_The problem_
Exactly the lines from the one containing "Given: Toggle the Preset animation radio dot" to the final line below should be output, and no others.

_Supplied records_
• • •
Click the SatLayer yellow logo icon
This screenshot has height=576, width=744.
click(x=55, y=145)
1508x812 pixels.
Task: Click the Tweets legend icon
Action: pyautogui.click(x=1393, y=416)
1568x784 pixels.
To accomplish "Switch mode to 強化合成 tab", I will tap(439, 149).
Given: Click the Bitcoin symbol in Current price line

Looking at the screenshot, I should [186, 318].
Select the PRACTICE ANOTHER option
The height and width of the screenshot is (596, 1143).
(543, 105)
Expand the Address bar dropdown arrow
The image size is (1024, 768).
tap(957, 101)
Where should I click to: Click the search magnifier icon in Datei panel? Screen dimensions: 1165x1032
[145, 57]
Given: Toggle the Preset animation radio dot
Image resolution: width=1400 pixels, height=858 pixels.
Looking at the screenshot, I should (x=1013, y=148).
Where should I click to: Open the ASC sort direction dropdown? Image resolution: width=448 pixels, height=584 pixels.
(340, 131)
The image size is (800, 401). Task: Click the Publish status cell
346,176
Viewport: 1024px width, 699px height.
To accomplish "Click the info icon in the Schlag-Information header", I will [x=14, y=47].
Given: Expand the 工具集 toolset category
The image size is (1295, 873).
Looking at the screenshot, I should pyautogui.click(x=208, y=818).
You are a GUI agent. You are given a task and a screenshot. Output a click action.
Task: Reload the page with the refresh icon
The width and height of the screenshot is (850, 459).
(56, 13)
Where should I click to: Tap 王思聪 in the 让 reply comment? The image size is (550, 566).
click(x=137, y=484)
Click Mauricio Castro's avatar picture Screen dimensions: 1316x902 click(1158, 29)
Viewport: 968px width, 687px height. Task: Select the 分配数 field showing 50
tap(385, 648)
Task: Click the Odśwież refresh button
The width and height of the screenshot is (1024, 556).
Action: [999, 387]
• • •
_Task result_
Given: Toggle the Preset animation radio dot
Image resolution: width=1400 pixels, height=858 pixels.
Looking at the screenshot, I should (x=1013, y=148).
Where should I click to: Open the ASC sort direction dropdown? Image resolution: width=448 pixels, height=584 pixels.
(340, 131)
The image size is (800, 401). Task: Click the Publish status cell
346,176
Viewport: 1024px width, 699px height.
To accomplish "Click the info icon in the Schlag-Information header", I will [x=14, y=47].
Given: Expand the 工具集 toolset category
The image size is (1295, 873).
Looking at the screenshot, I should pyautogui.click(x=208, y=818).
You are a GUI agent. You are given a task and a screenshot. Output a click action.
Task: Reload the page with the refresh icon
The width and height of the screenshot is (850, 459).
(56, 13)
Where should I click to: Tap 王思聪 in the 让 reply comment? The image size is (550, 566).
click(x=137, y=484)
Click Mauricio Castro's avatar picture Screen dimensions: 1316x902 click(1158, 29)
Viewport: 968px width, 687px height. Task: Select the 分配数 field showing 50
tap(385, 648)
Task: Click the Odśwież refresh button
The width and height of the screenshot is (1024, 556).
Action: [999, 387]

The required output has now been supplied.